▸ TASK DIRECTIONS:
Except for the pictures, reproduce the records word for word.

▸ Data records:

======

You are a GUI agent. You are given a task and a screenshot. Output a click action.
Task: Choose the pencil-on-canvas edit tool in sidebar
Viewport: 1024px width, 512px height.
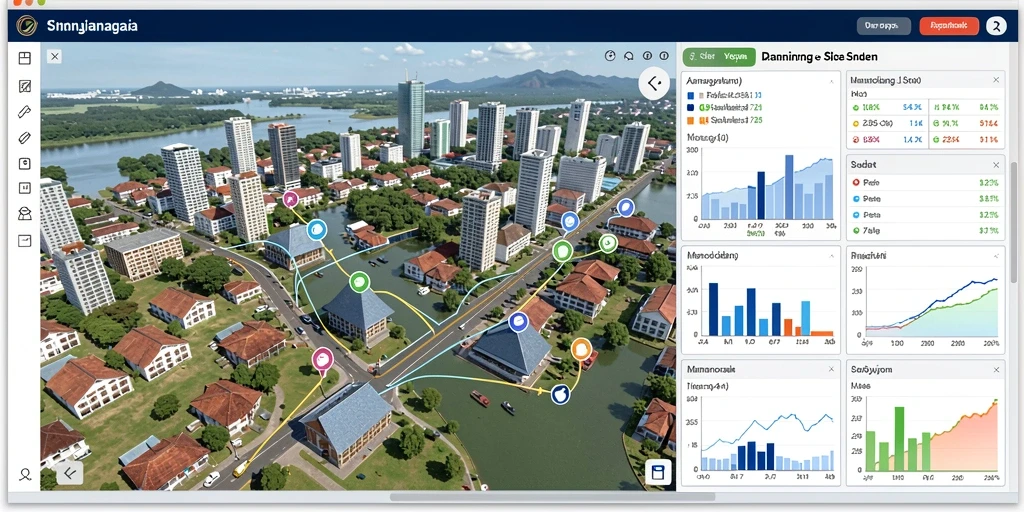click(25, 86)
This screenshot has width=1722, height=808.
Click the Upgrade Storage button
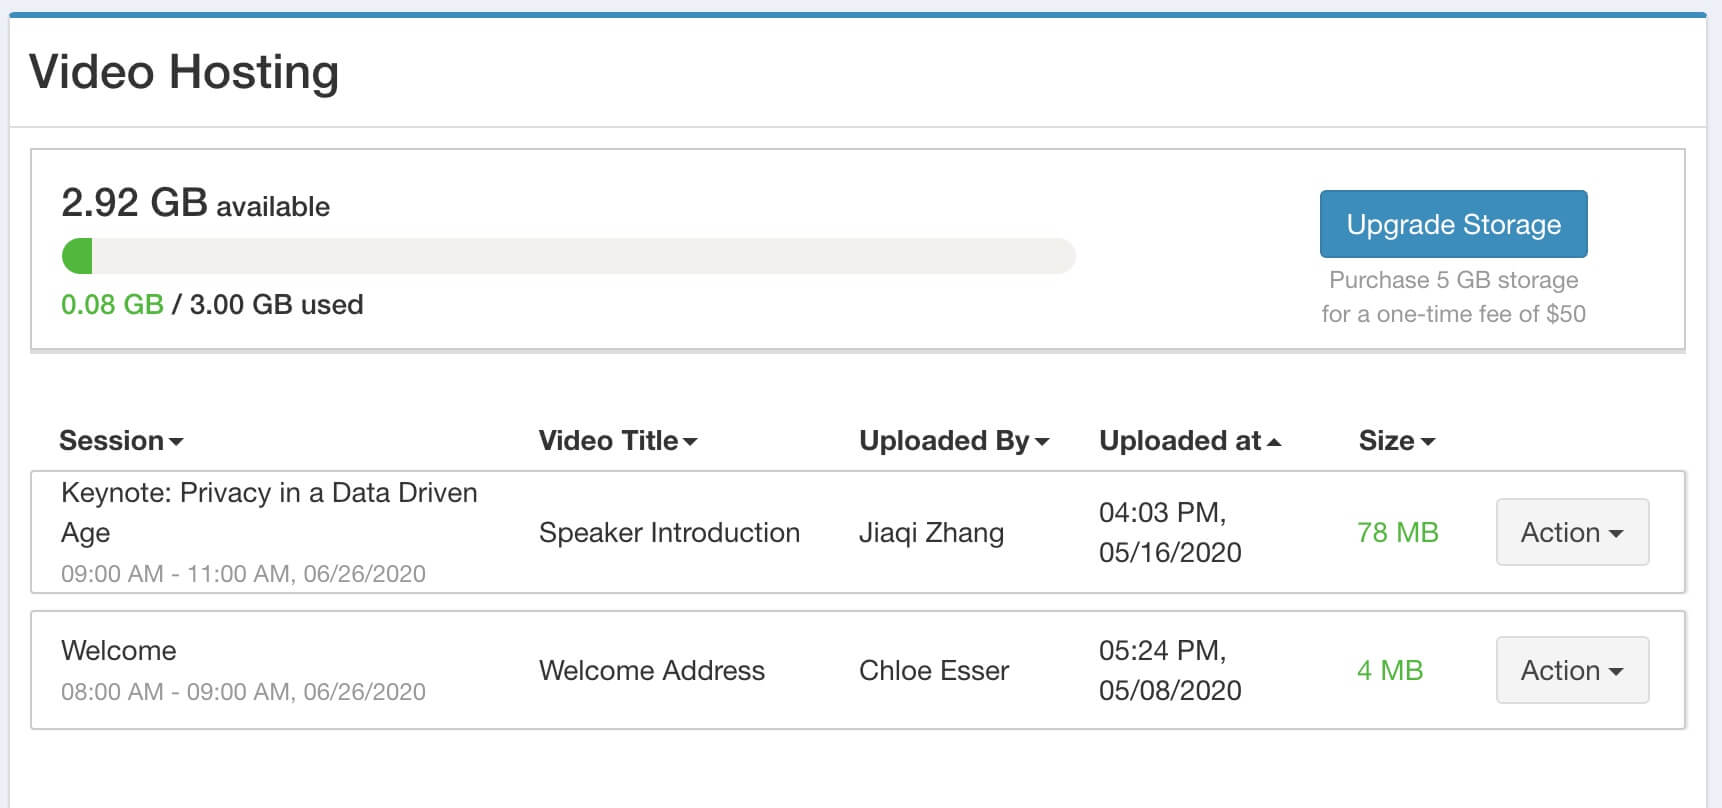pyautogui.click(x=1453, y=224)
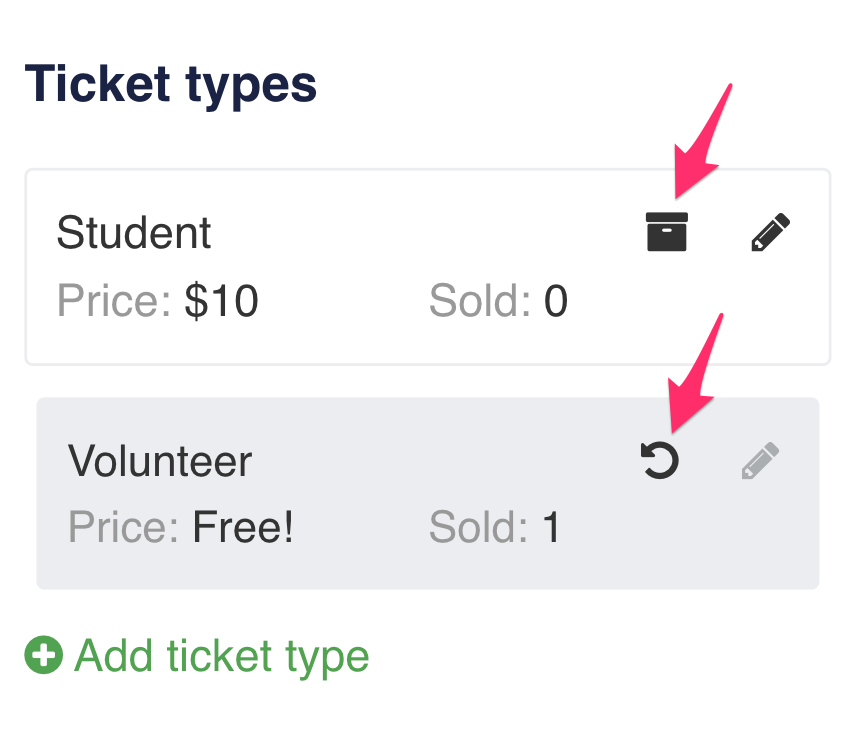856x746 pixels.
Task: Click the "Ticket types" heading
Action: click(x=171, y=84)
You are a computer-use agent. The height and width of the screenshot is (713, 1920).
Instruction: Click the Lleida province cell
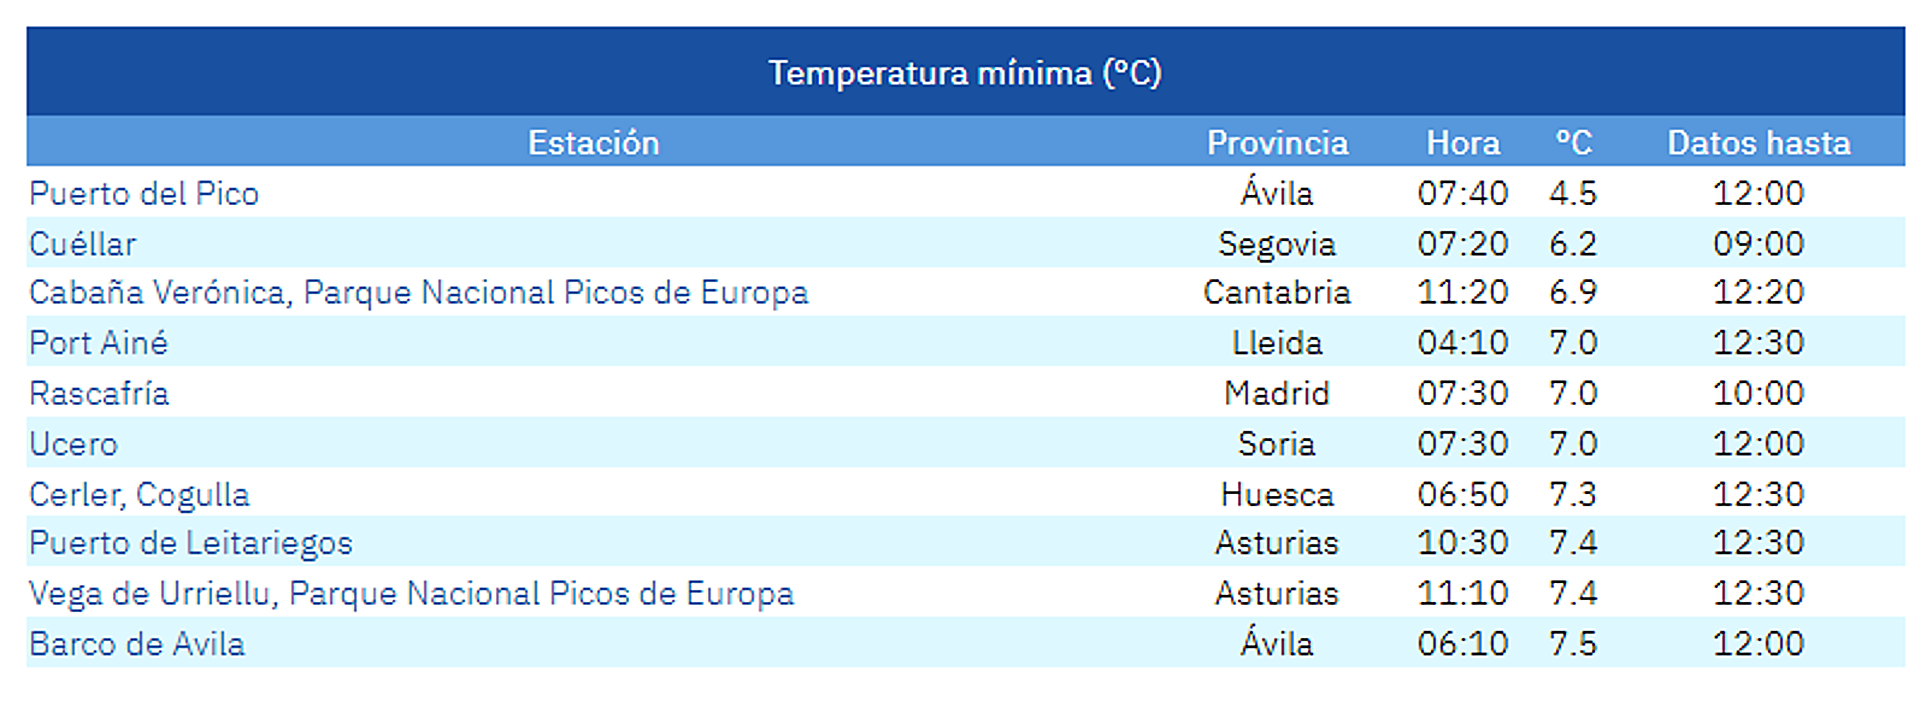pyautogui.click(x=1277, y=343)
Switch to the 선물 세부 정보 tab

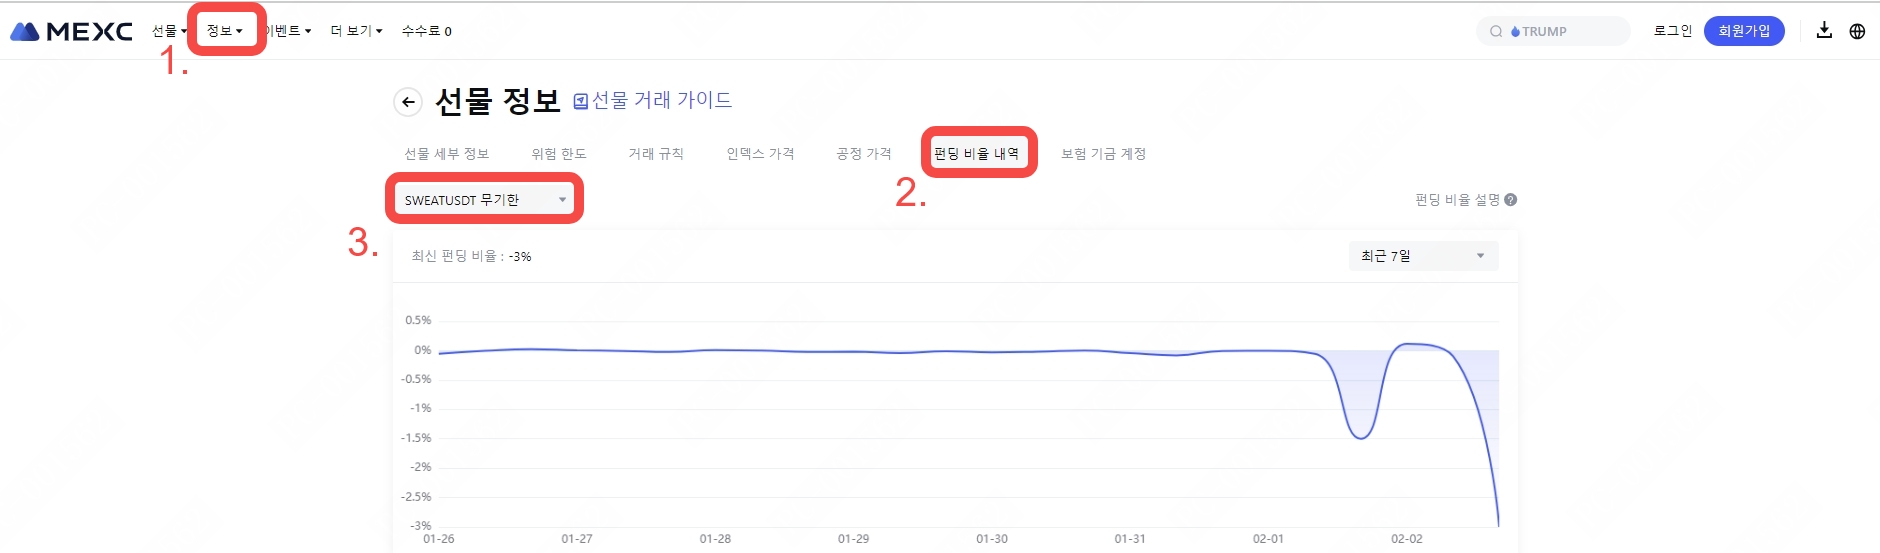(x=446, y=154)
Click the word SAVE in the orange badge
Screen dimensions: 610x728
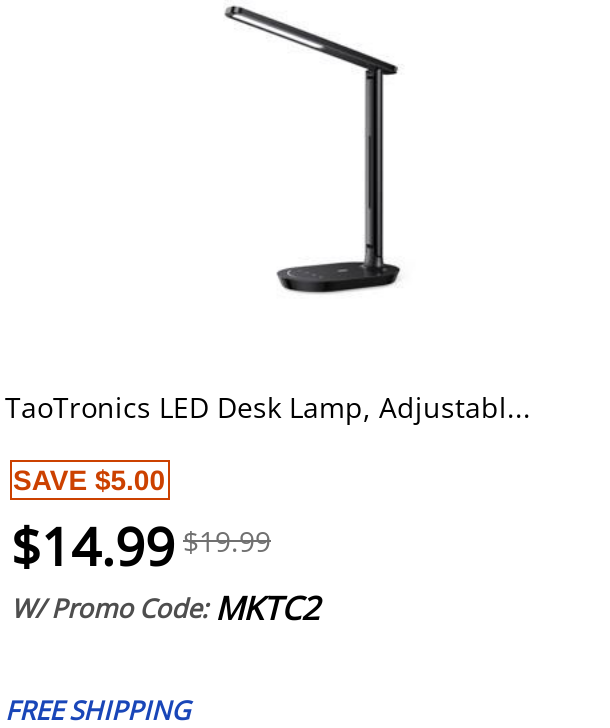tap(50, 480)
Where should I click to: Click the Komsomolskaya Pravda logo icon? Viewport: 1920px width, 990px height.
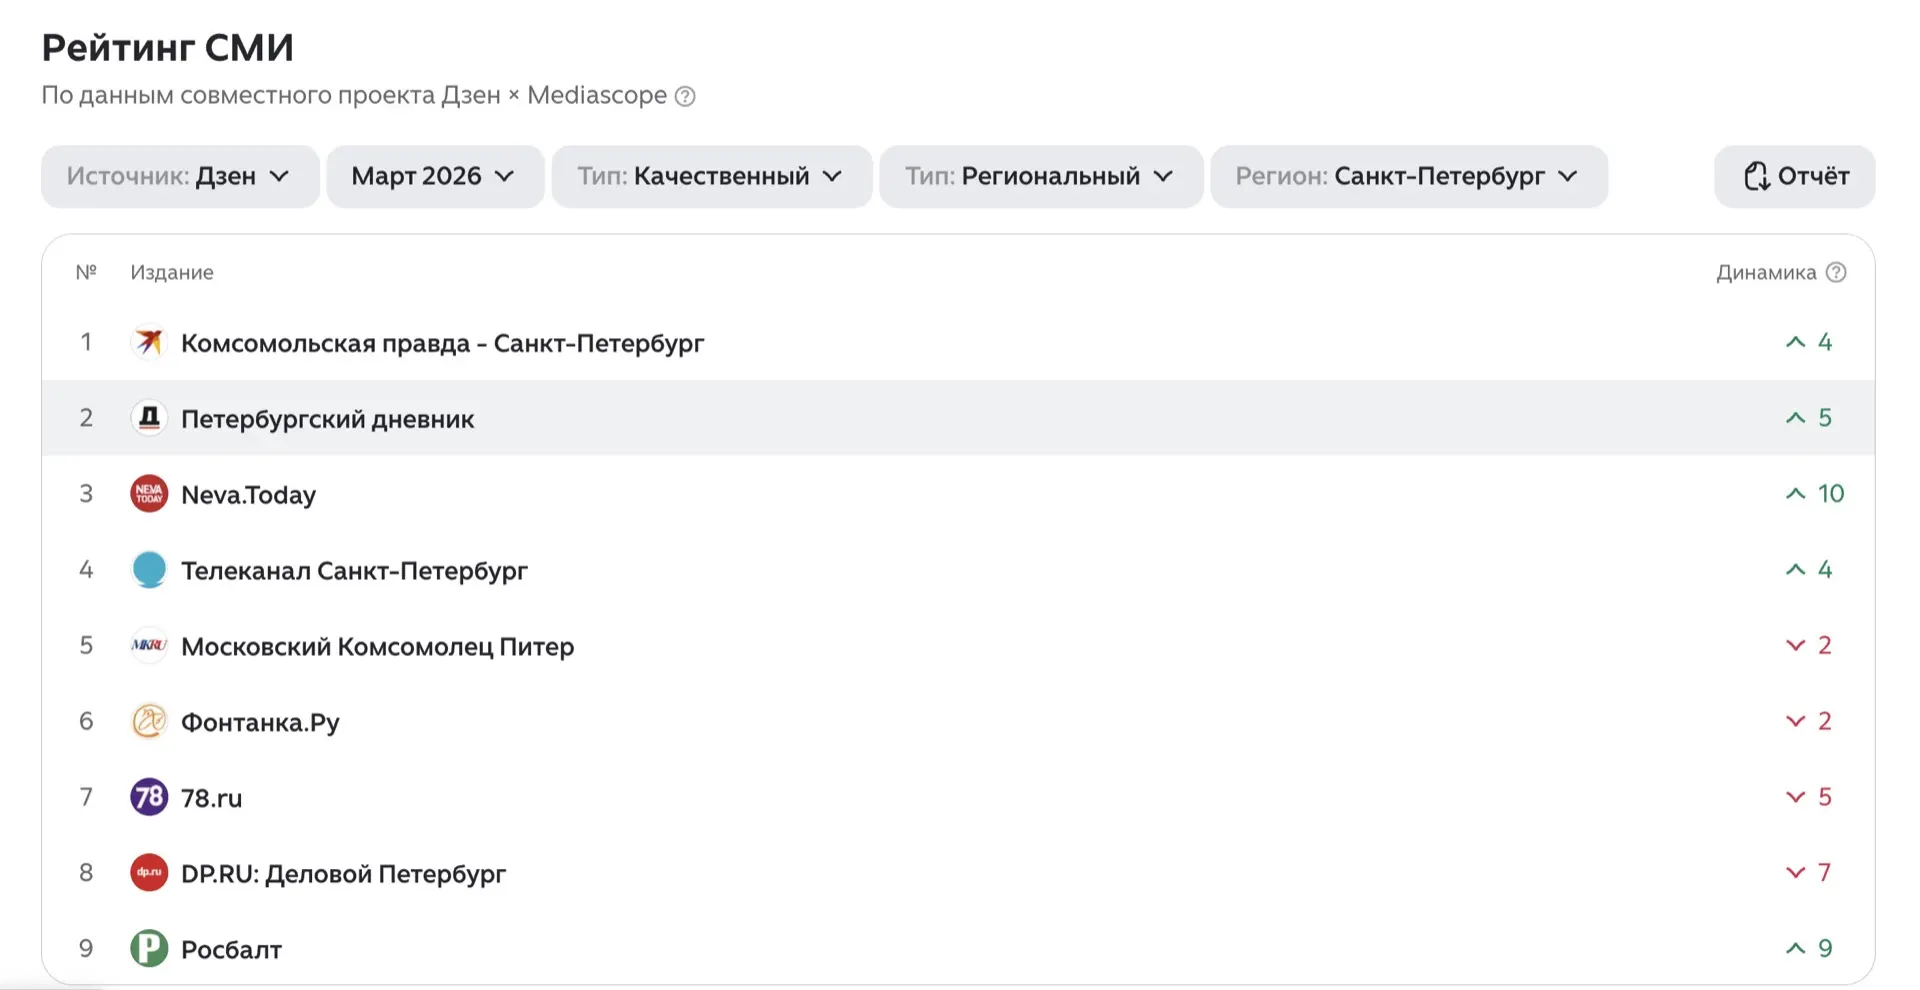coord(149,342)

======

▸ SOLUTION FOR THIS EXERCISE:
You are a GUI agent. You are given a task and a screenshot. Output a click action.
Task: Choose the pencil-on-canvas edit tool in sidebar
Viewport: 1024px width, 512px height.
click(25, 86)
This screenshot has width=1722, height=808.
Click the Upgrade Storage button
pyautogui.click(x=1453, y=224)
856x746 pixels.
Task: Click the "Ticket types" heading
Action: click(x=171, y=84)
You are a computer-use agent. The height and width of the screenshot is (713, 1920).
Instruction: Click the Lleida province cell
pyautogui.click(x=1277, y=343)
Switch to the 선물 세부 정보 tab

(x=446, y=154)
Click the word SAVE in the orange badge
Screen dimensions: 610x728
tap(50, 480)
Where should I click to: Click the Komsomolskaya Pravda logo icon? Viewport: 1920px width, 990px height.
coord(149,342)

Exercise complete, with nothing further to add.